> **GIVEN INFORMATION**:
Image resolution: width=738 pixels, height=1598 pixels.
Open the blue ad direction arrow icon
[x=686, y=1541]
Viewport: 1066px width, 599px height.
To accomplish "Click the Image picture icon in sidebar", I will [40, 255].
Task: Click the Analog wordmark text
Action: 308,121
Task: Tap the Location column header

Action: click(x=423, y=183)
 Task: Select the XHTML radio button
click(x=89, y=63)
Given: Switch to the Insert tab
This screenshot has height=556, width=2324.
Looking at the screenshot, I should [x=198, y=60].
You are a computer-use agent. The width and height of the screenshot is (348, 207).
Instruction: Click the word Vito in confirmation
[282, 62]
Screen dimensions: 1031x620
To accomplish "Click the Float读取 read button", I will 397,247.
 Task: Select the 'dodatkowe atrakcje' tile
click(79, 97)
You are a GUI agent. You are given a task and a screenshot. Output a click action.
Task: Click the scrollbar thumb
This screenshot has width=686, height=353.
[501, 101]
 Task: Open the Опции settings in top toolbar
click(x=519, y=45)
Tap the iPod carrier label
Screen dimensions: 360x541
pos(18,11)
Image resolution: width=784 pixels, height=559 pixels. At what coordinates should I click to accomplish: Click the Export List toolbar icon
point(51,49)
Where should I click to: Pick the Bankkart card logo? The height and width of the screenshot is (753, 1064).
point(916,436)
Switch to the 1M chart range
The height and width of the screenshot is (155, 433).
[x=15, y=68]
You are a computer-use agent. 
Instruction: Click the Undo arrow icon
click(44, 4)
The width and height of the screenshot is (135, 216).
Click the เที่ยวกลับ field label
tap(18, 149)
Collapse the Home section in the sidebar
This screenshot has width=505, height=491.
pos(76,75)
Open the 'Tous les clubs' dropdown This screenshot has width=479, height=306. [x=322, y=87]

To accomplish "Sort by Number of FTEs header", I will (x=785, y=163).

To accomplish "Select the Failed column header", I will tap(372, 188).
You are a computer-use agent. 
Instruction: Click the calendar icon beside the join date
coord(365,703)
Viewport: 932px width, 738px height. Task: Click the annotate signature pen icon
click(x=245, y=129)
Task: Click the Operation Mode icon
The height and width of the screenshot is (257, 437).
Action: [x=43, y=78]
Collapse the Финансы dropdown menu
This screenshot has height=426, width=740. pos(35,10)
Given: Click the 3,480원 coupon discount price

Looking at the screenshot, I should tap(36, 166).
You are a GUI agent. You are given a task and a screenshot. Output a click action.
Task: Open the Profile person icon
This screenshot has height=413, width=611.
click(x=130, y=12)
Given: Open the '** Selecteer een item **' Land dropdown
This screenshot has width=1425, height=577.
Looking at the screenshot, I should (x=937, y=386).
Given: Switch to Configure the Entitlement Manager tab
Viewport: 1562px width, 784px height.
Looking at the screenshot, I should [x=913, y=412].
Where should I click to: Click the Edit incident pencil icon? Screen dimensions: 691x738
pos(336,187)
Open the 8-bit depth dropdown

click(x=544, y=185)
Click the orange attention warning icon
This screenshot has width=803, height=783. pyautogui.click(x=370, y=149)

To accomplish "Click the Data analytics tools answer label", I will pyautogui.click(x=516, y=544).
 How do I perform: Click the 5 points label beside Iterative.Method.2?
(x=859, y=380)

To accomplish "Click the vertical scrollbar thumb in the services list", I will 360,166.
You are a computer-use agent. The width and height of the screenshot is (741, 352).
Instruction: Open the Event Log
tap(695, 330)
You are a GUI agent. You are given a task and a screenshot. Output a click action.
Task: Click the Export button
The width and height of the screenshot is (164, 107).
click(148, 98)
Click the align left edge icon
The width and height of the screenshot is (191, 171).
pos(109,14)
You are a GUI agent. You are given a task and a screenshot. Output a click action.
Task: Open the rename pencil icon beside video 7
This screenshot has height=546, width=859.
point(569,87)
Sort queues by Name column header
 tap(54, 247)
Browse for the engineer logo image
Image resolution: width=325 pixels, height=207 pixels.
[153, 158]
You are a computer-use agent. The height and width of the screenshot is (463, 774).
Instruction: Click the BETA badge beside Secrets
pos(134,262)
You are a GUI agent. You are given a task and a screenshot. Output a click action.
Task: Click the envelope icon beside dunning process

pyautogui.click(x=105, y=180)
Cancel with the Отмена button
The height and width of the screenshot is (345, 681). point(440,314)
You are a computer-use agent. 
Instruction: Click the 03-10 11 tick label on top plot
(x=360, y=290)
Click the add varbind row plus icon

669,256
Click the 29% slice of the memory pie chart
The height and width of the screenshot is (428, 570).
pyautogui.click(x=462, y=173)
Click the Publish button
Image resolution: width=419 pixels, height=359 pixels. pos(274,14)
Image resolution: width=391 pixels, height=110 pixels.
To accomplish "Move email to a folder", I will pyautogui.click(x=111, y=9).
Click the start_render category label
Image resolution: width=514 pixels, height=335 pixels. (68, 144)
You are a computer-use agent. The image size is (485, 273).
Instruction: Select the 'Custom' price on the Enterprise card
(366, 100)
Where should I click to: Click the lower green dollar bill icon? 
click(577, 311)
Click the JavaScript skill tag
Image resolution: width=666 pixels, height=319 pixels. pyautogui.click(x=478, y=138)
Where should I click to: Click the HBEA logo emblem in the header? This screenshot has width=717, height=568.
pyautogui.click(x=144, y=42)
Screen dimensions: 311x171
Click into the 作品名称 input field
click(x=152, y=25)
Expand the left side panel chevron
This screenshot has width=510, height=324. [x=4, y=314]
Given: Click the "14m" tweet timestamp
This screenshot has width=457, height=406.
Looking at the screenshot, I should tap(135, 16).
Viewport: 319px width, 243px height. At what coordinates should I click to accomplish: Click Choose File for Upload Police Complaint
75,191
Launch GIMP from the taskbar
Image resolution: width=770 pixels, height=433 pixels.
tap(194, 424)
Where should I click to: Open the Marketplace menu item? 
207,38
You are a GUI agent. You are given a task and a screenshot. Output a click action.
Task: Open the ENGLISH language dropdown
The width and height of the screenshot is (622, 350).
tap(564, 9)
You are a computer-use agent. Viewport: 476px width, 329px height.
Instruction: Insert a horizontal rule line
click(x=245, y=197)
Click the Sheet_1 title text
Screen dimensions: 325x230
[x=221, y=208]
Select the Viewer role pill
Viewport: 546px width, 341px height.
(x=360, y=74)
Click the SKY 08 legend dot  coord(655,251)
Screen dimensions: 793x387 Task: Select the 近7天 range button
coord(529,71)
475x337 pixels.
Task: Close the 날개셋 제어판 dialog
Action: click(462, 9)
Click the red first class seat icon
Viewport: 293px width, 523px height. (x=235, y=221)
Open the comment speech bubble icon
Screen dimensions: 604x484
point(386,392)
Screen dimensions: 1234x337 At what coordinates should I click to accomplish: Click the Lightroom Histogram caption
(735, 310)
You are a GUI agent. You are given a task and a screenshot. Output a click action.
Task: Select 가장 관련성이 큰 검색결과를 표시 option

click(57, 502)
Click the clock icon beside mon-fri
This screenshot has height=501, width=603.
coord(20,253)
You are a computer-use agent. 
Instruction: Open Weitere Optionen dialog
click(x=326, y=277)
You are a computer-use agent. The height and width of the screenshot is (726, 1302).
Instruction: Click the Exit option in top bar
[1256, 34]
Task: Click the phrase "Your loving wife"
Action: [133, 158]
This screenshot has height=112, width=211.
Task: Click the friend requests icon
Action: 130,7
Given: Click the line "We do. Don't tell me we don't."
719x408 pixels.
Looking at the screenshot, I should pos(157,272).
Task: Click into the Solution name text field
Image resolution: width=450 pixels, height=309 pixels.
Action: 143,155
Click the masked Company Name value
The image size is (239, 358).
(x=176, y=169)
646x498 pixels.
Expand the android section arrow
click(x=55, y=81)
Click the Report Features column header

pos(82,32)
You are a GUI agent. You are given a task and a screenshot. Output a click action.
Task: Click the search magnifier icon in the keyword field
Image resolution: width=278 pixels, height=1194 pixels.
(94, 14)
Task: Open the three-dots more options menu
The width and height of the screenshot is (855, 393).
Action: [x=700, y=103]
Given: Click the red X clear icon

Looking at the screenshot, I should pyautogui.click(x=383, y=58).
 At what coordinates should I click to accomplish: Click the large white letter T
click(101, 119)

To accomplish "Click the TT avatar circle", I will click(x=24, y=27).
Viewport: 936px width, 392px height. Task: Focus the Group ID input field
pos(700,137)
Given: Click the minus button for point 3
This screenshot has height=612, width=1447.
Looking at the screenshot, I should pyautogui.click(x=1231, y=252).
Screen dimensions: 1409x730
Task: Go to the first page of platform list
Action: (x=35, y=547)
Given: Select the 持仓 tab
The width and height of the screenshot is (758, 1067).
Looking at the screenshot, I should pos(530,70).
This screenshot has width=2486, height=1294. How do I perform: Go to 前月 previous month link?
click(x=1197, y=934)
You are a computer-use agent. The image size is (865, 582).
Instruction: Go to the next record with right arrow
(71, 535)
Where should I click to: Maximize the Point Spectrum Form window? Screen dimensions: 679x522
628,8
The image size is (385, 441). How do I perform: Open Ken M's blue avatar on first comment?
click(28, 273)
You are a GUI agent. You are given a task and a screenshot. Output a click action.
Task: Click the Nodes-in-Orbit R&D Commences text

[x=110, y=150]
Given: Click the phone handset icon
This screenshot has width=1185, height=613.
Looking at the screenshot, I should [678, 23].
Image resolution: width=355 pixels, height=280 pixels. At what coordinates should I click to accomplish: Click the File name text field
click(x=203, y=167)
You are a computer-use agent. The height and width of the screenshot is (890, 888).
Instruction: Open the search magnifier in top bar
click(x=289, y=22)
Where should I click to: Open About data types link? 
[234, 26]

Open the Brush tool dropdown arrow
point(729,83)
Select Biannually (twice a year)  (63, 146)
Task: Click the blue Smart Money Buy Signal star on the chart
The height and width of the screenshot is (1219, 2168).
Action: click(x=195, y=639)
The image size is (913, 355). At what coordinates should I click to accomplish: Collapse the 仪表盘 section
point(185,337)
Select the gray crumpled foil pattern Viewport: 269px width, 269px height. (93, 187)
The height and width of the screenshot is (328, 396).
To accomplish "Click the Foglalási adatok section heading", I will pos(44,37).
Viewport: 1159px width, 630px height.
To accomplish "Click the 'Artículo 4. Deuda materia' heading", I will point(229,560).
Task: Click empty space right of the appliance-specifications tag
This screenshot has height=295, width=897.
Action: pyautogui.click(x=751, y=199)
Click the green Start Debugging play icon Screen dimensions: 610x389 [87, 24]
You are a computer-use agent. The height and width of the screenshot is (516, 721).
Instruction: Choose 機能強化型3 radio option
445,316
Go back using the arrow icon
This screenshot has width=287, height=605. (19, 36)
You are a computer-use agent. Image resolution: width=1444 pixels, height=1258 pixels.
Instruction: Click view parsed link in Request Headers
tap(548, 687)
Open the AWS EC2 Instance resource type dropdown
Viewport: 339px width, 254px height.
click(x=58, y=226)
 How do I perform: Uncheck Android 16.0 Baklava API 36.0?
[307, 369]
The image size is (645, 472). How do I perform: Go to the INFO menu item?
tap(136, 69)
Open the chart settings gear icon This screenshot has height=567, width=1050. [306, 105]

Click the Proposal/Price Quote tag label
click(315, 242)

> **WHAT THE EXERCISE ASKS**: Search the entries for the word "scrollbar", then list each line that holds it.

> **SOLUTION**:
Task: Click the scrollbar thumb
To accomplish "Click the vertical scrollbar thumb in the services list", I will 360,166.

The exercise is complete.